THE MORE THINGS CHANGE
This is the second census (counting only the fighting men) that Moses took of the Israelites; the first was nearly 40 years earlier when they first reached Canaan. After all that time wandering around the Sinai peninsula, one of the striking features is that the numbers for the first and second censuses (censi?) are so similar: 603,550 for the first and 601,730 for the second. Despite living in a desert for an entire generation, the people were as strong as before.
Notice in verse 54 that God divides the land by the size of the tribe. The larger tribes got more land. Now, some of the smaller tribes could say “hey, that’s not fair. We should get as much land as so-and-so.” Also, notice verse 56. It seems so oddly out of place in a list of the military, and yet there it is black and white in Holy Writ.
AND THAT PERTAINS TO YOU HOW?
So what do we take from this? Do we just skip over this chapter and rush ahead to the epistles to get to stuff we can apply to ourselves? Nay, nay, thrice nay I say. Here are some pondering points, given in no particular order:
1) God cares for his people. It’s so easy for us to look at desert times as “let’s just survive this.” But God took care of his people, and several tribes dramatically increased in number, showing that God was not only preserving His people, but blessing them as well. (a few tribes lost population too, primarily Simeon and Reuben, which coincidentally were the tribes that God disciplined because of rebellions. Also food for thought.)

• _To-do list_:
A. Decide whether each statement below agrees with the commentary on the second census: (i) the second census counted only the fighting men; (ii) the first census recorded fewer people than the second; (iii) Simeon and Reuben were among the tribes that grew in number. Answer yes or no for each and quote the words of the commentary that settle it.
B. Write what follows next in the commentary on the second census, picking up after its last sentence.

Screen grounding examples:
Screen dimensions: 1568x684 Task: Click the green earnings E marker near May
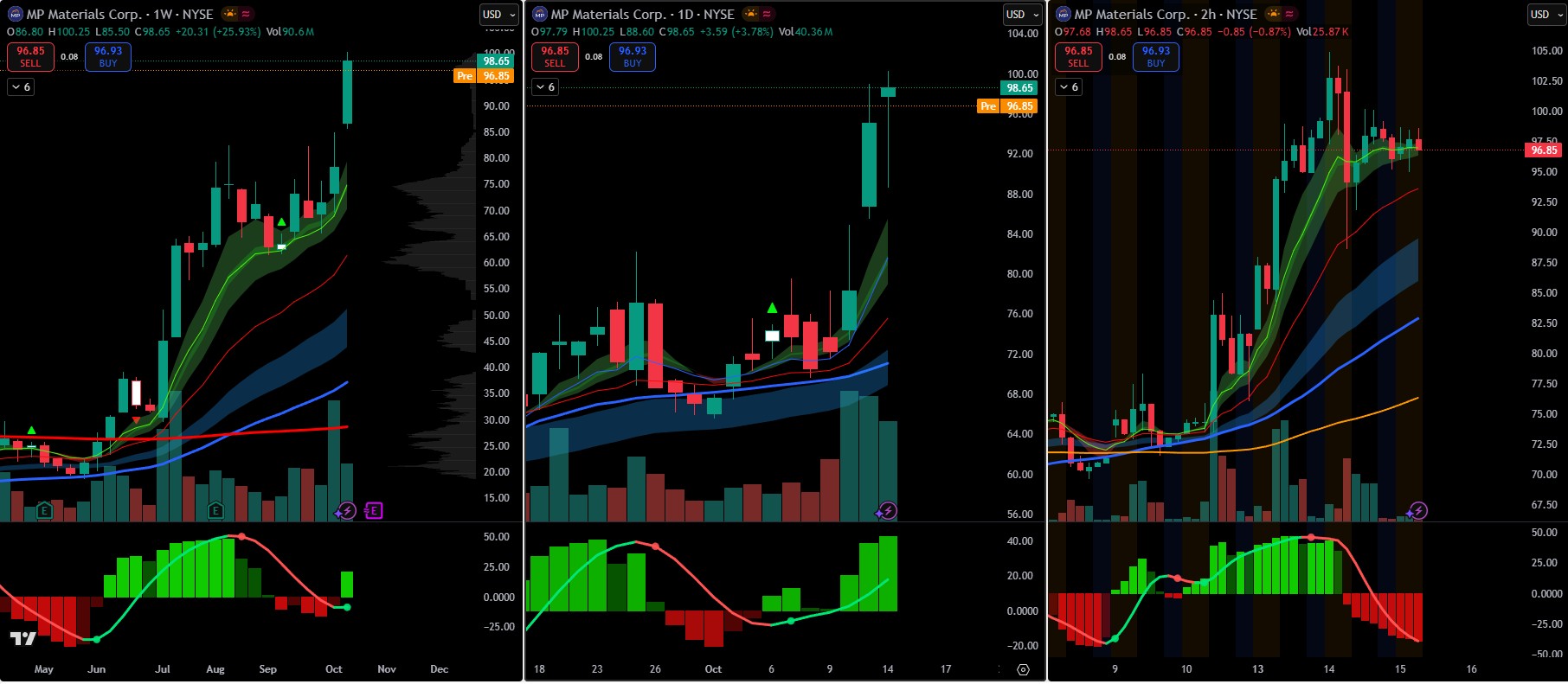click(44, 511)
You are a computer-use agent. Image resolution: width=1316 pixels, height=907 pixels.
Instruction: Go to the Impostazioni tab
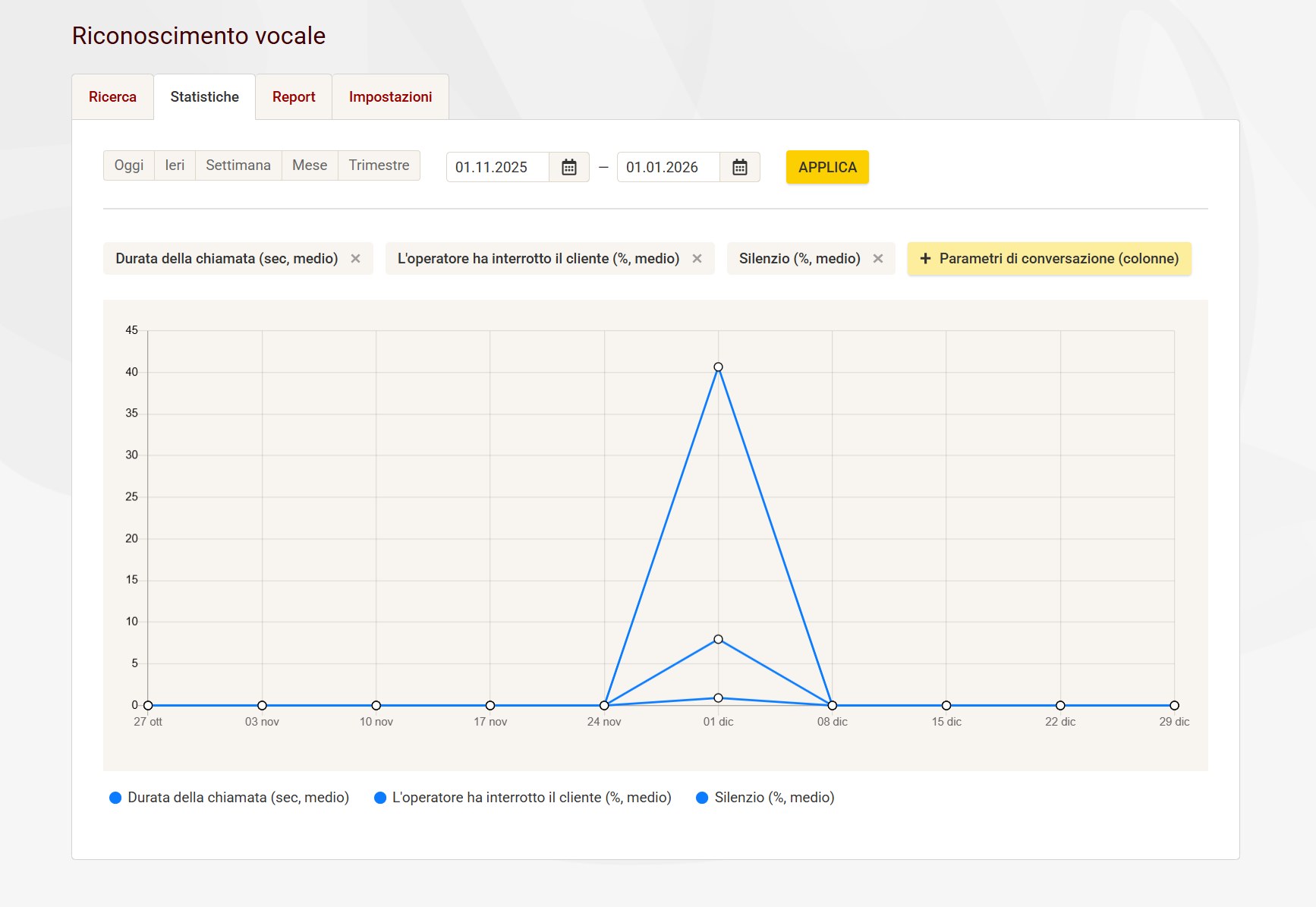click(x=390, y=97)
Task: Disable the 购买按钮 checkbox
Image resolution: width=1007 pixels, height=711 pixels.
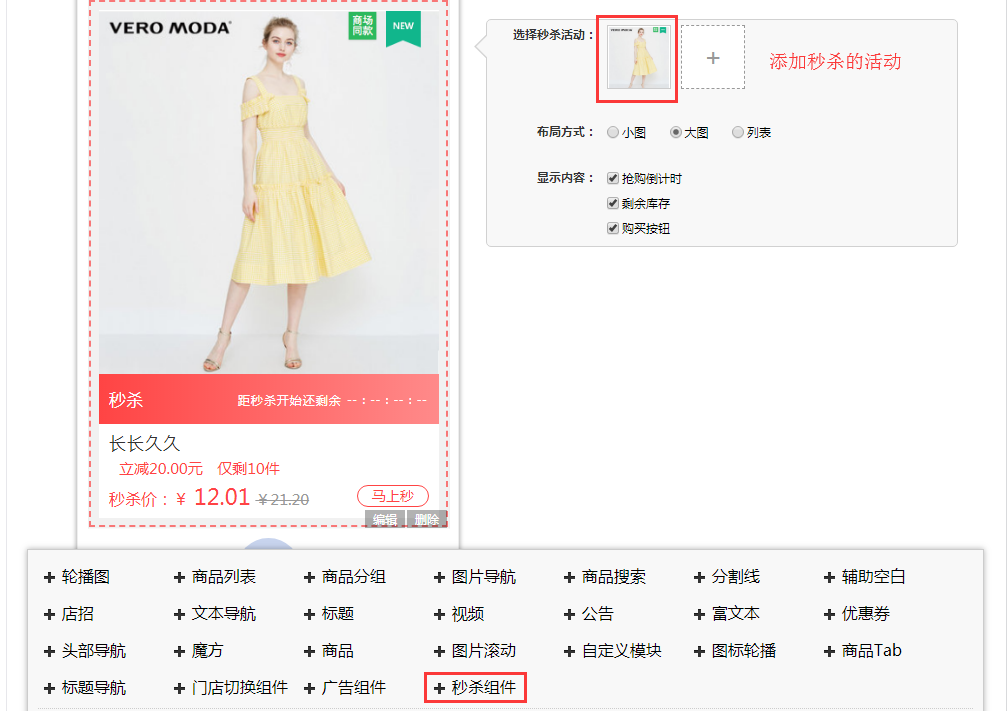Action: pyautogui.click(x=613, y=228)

• _Replies_:
A.
(i) Yes: "counting only the fighting men"
(ii) No: "603,550 for the first and 601,730 for the second"
(iii) No: "a few tribes lost population too, primarily Simeon and Reuben"

B.
2) God has sense of fair play, but it may not be like ours. In several places in the Bible it speaks of “everyone had what they needed.” We tend to want everything to be “fair,” which we narrowly define as “we all should have the same amount of money and stuff.” However, God provides for people according to their need, not according to what their neighbor has; he who had much did not have too much, and he who had little did not have too little.
3) God remembers everyone. Serah was the daughter of one of the least important tribes, and yet she gets a whole verse just to herself in the Bible. Not bad. Some of the kings of Israel only get 2.
And you were gonna skip this chapter. Shame on you.